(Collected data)

● ● ● ● ●

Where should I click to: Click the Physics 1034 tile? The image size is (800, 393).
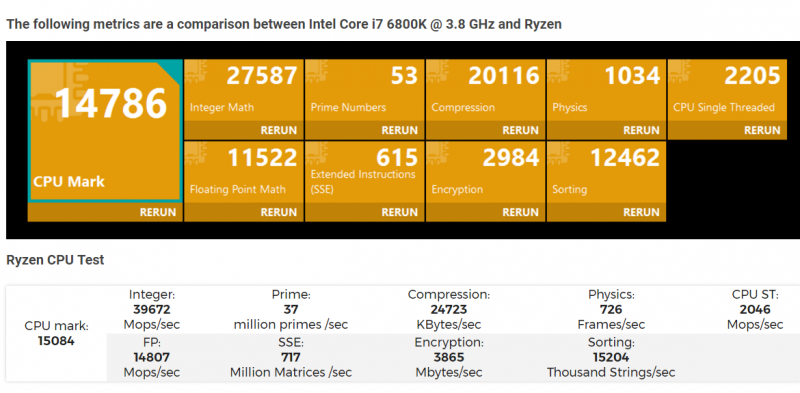coord(606,90)
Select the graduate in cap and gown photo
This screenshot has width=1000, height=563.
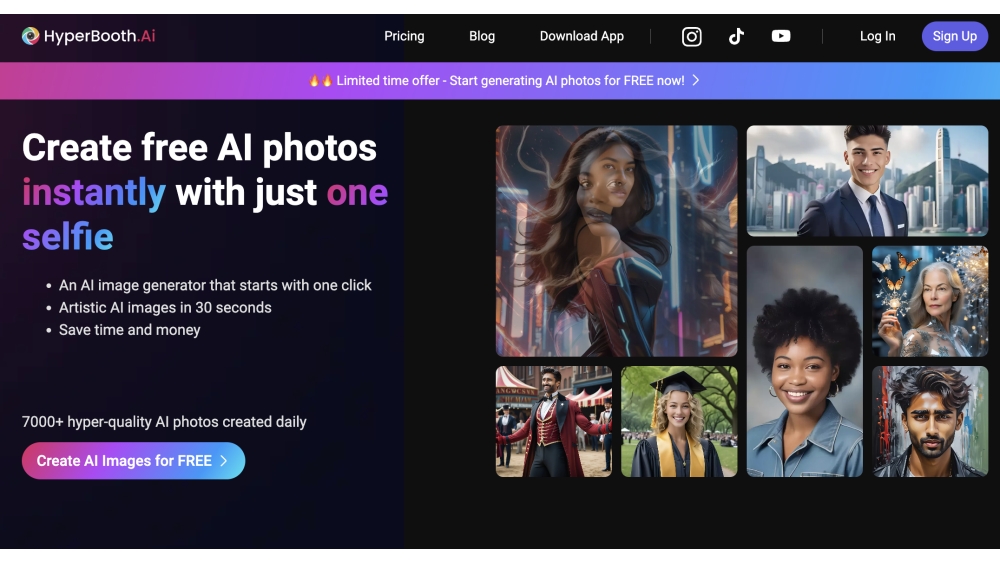679,421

● ● ● ● ●

**WHAT YOU ARE ASKED TO DO:** In the data above, find the line containing "Select the graduate in cap and gown photo"; from there, please write out each line through the end, exactly, with the pictures omitted.

**WRITTEN REPLY:**
Select the graduate in cap and gown photo
This screenshot has width=1000, height=563.
679,421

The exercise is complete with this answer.